As habilidades de combate também melhoraram com o tempo, inclusive com cenários mais voltados à dinâmica de ricochete do ioiô, deixando certos embates um tanto caóticos, no bom sentido. São as situações de combate que trazem variedade, pois os tipos de inimigos são um tanto reduzidos para as proporções do jogo. Os chefes também são poucos, o que é uma pena, pois os que existem trazem momentos em que o entendimento das mecânicas é realmente posto à prova em batalhas que ficam mais intensas no decorrer de suas fases.

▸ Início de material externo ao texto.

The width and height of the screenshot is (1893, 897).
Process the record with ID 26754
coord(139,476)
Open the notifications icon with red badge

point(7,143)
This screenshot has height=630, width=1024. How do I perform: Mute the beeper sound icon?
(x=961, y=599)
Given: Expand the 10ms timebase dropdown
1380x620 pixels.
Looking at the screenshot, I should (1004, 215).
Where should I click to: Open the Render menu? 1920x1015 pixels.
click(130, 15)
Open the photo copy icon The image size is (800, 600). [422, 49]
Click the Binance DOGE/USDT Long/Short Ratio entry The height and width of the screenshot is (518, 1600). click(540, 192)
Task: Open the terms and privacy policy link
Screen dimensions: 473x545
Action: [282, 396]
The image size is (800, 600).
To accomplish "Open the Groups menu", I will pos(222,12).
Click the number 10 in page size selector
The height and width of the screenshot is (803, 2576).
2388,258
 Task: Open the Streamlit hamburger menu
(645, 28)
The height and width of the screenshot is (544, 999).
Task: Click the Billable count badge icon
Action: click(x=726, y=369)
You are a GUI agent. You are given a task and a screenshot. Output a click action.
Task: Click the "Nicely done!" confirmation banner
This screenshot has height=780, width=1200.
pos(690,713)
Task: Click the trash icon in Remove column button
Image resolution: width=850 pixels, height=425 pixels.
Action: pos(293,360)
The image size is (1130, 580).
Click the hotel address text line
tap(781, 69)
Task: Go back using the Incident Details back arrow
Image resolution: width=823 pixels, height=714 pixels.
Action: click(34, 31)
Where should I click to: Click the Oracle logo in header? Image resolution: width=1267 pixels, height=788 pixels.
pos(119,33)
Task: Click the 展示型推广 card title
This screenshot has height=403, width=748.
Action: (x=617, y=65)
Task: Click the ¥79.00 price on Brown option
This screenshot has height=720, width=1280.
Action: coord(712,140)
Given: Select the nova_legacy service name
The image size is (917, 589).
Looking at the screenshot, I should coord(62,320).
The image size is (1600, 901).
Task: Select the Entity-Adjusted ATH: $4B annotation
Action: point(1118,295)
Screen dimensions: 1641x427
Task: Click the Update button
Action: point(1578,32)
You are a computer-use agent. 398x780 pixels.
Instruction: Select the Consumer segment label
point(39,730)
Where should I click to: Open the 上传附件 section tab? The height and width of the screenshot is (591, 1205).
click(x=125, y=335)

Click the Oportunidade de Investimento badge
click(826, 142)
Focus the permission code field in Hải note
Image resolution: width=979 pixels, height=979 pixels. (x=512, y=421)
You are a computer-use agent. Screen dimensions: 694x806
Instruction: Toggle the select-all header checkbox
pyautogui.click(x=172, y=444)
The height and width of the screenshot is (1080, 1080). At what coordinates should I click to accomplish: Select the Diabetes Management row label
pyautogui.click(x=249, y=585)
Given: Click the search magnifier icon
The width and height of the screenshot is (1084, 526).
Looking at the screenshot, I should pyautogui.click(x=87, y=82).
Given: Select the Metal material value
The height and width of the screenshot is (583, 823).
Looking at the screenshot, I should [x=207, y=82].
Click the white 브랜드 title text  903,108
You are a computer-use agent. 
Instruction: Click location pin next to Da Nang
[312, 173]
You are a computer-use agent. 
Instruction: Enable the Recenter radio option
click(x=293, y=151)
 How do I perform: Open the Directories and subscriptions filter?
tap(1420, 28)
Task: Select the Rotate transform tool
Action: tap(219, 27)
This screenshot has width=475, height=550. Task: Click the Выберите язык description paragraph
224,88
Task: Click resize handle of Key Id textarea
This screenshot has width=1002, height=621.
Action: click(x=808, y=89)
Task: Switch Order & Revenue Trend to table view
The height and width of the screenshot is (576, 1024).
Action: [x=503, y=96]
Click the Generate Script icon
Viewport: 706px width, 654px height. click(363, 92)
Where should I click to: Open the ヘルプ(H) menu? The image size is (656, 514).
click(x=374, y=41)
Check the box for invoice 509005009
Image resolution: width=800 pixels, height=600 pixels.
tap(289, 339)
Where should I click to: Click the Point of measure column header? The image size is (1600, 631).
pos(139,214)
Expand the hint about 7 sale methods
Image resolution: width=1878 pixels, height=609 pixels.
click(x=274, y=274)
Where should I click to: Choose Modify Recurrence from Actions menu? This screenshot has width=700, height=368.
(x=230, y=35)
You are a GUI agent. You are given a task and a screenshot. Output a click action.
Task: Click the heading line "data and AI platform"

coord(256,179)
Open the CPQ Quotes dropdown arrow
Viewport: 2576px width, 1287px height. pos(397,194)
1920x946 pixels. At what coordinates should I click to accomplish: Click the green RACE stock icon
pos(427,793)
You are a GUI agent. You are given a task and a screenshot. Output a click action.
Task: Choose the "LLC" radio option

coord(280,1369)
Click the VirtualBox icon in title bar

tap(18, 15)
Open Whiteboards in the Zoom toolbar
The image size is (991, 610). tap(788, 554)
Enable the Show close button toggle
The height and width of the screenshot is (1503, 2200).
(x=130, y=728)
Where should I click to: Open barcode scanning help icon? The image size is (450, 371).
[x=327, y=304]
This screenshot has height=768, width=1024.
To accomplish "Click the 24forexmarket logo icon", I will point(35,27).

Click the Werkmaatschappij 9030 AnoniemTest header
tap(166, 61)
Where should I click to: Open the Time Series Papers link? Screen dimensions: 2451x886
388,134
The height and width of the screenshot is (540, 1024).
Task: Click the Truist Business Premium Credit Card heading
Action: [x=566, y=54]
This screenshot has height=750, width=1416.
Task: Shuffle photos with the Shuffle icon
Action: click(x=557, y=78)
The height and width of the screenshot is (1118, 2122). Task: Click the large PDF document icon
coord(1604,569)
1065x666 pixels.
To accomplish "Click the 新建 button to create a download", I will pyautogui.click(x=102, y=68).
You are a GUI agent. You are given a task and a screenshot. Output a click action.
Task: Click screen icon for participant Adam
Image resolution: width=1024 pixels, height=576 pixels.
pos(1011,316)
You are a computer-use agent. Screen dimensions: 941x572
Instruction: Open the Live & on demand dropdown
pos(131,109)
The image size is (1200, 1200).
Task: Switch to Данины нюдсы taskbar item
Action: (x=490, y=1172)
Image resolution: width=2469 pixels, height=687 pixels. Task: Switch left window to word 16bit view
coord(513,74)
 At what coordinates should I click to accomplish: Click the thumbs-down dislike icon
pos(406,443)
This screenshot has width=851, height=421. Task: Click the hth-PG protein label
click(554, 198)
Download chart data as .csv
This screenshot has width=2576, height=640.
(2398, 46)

Mesmo que seja descrito como o primeiro “yoyovania” (em alusão aos metroidvanias), Pipistrello caminha na linha tênue que distingue esse gênero dos Zelda-likes.
É uma questão de estrutura: os quatro bairros são ligados entre si apenas pela praça central e cada um tem uma dungeon principal, o que me faz pensar que o jogo tende mais ao lado da família Zelda. Digo isso de forma puramente descritiva, sem juízo de valor, pois o que importa é que Pipistrello acerta em quase tudo que uma aventura com visão de cima precisa ter e ainda ostenta orgulhosamente uma identidade muito própria na estética e na gameplay de ioiô.
Mesmo com alguns problemas de adaptação espacial no começo, a campanha não demora a acertar a mão e se mostrar cada vez mais dinâmica, divertida e desenrolada. Pipistrello conseguiu me fez querer explorar cada cantinho, solucionar cada puzzle e desbancar cada desafio, além de arrancar risadas com suas ótimas referências abrasileiradas e a sátira social bem colocada.
Pipistrello and the Cursed Yoyo está disponível para PlayStation 5, Xbox Series, PlayStation 4, Xbox One, Switch e PC. Esta análise é da versão PS5 e foi realizada com um código fornecido pela PM Studios.